◆ Exercise requirements: Your task is to repeat the records exactly from the line containing "Open the Gallery" onward, through the final line.
*** Material provided Section Begins ***
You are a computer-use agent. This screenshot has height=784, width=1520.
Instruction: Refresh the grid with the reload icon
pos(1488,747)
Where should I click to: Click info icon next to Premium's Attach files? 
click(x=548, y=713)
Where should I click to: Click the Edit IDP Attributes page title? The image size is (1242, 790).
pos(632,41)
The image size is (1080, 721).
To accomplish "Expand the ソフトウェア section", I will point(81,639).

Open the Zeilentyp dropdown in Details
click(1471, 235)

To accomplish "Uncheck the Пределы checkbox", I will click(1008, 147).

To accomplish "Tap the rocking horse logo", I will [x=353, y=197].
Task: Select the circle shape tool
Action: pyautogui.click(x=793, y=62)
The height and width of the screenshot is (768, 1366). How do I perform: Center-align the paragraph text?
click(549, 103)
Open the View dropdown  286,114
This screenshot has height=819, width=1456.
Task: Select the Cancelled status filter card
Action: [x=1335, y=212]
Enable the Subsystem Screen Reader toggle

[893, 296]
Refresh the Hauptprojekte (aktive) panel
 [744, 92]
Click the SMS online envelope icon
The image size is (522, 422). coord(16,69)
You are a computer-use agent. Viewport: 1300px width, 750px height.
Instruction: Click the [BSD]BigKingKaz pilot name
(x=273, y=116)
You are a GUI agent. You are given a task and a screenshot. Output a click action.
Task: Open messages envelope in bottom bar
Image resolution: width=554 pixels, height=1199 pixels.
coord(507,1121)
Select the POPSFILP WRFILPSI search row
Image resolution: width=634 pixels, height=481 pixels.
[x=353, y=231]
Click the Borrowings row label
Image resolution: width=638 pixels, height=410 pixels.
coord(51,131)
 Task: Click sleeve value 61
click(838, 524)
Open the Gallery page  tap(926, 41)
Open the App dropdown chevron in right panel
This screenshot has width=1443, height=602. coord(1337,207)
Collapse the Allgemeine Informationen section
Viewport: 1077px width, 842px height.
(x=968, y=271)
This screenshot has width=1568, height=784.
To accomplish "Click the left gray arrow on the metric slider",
*** Material provided Section Ends ***
◆ Your solution:
Open the Gallery page  tap(926, 41)
Open the App dropdown chevron in right panel
This screenshot has width=1443, height=602. coord(1337,207)
Collapse the Allgemeine Informationen section
Viewport: 1077px width, 842px height.
(x=968, y=271)
This screenshot has width=1568, height=784.
To accomplish "Click the left gray arrow on the metric slider",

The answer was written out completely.